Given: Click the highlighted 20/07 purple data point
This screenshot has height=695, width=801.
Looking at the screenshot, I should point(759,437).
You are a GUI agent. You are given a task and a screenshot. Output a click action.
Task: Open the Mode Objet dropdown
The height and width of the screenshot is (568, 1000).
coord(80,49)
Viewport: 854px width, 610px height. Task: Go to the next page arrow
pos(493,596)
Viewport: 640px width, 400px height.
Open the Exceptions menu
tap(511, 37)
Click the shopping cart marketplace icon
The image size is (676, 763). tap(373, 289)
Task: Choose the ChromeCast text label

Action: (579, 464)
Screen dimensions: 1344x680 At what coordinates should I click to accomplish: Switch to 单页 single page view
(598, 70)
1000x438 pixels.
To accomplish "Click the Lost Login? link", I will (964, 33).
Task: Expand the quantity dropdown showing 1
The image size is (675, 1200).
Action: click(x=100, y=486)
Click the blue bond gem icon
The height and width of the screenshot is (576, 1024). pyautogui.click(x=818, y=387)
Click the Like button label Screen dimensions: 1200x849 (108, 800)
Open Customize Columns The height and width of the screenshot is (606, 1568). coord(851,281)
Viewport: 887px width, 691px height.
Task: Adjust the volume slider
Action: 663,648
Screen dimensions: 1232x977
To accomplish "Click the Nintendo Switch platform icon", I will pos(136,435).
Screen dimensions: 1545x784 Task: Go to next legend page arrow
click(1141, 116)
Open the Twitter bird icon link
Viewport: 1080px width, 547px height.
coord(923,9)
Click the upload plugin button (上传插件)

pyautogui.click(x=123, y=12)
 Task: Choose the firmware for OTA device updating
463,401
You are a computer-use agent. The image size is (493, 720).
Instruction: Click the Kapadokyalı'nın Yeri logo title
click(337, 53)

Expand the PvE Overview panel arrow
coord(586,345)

━━━━━━━━━━━━━━━━━━━━━━━━━━━━━━

### Direction
Format the lines of the data from the one holding "Task: Choose the firmware" through the end of the data, inclusive, as a Markdown table with columns Row and Line. Number each line and skip any blank lines.

### The output
| Row | Line |
|---|---|
| 1 |  Task: Choose the firmware for OTA device updating |
| 2 | 463,401 |
| 3 | You are a computer-use agent. The image size is (493, 720). |
| 4 | Instruction: Click the Kapadokyalı'nın Yeri logo title |
| 5 | click(337, 53) |
| 6 | Expand the PvE Overview panel arrow |
| 7 | coord(586,345) |